Note: In the above photos, you’ll notice distinct differences between fireworks captured using short and long exposures. While short exposure shots have their merits, my personal preference leans toward the visual impact of long exposures. The following sections will delve into the techniques for achieving stunning long exposure shots. However, if you’re more inclined towards the aesthetic of short exposure, simply adapt the information below and set your camera to a minimum shutter speed of 1/125th of a second.

Before the sky lights up with fireworks, I take a few crucial steps to set up what I call the perfect “base exposure”. Typically I need a minimum of five seconds of exposure time to capture 3 bursts, I aim to minimize noise by sticking to my camera’s native ISO of 200, and I want to avoid unnecessary depth-of-field issues or diffraction blur. Also, I find it helpful to think of each firework as kind of like a camera flash or strobe—their brightness is constant, so my shutter speed mainly controls how “streaky” each firework will be. I go for maximum streakiness.

Through trial and lots of error, I’ve found the sweet spot for exposing fireworks to be between f8 and f11 at ISO 200. If I close the aperture too much (like above f14), the fireworks look dim; if I open it too wide, the colors wash out. Now, the final piece of the puzzle is shutter speed.

After setting my camera to f8 and ISO 200, I take test shots to gauge the minimum shutter speed needed for my desired ambient light. Typically, I find 5–10 seconds to be just right.

So, here’s my “secret recipe” for base exposure when shooting in a location with ambient city lights:

  • f8
  • ISO 200
  • 5-second exposure

But here’s the kicker: I set my shutter to 20 seconds. Why? Because even if I expose for the full 20 seconds, I only overexpose the foreground by two stops. My real goal is to capture 3 or 4 good bursts without completely blowing out the highlights of the ambient lights, but also having the flexibility to expose longer if needed. The dynamic range of my camera when I shoot raw means I can get away with about 2 stops overexposed and 4 stops underexposed. So if the city lights end up exposing 2 stops over I can usually rescue the highlights in post processing.

In practice, here is what I do. As soon as I see the first firework go off, I start my exposure and then count to 5 in my head. If I see at least 3 bursts, I’m golden and I close the shutter. If not, I keep waiting for a third or fourth burst until the shutter closes on its own at 20 seconds. The whole time I am trying to visualize the final photo based on what I see and cut the exposure off at just the right moment.

A bit of a historical note that might work for you as well. In days gone by, I was taught to use wired controllers to keep the shutter open, blocking the lens with a black card in between firework bursts (wireless controllers didn’t exist). But today I find that method risky—there’s too much potential for nudging the camera and spoiling the shot with the black card, not to mention the light leakage you might experience from surrounding city lights.

One Last Camera Setting Tip:

Turn off your camera’s Automatic Noise Reduction, otherwise, you’ll be waiting as long as your exposure time for the photo to process.

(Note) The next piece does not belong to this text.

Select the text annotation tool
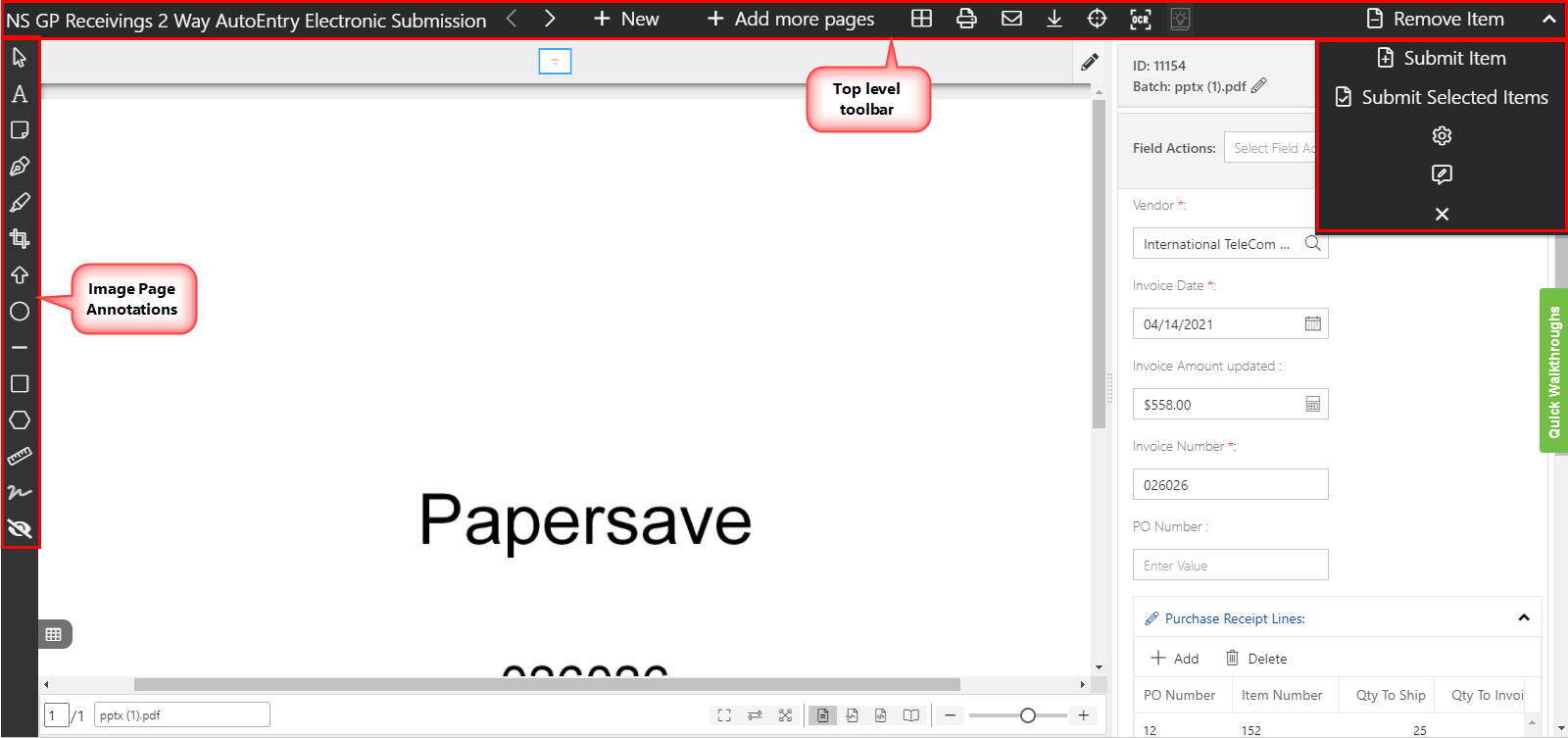Screen dimensions: 1568x738 (20, 94)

Safety and Photographer Etiquette

It goes without saying, but safety is paramount. Always maintain a reasonable distance from the fireworks and stay alert to your surroundings. Drone pilots, don’t be reckless-flying in unauthorized zones or through fireworks. This kind of nonsense is not only illegal but dangerous. You risk damaging your drone and potentially injuring someone, not to mention adding to environmental waste with your downed drone. Worst of all you give drone pilots like us a bad name, and contribute to the increasing restrictions placed on pilots these days.

Regarding etiquette, if you arrive late, don’t be the person who obstructs others’ views by setting up a tripod right in front of a row of early-bird photographers. Always check with those behind you to ensure you’re not ruining anyone’s shots. If you are, either find a new spot or make plans to arrive earlier next time.

The Result

And there you have it! That’s my complete guide to capturing fireworks like a pro. Feel free to adapt these tips to fit your own style and gear. The below photos are some of my shots from a recent fireworks festival using these techniques. Happy shooting!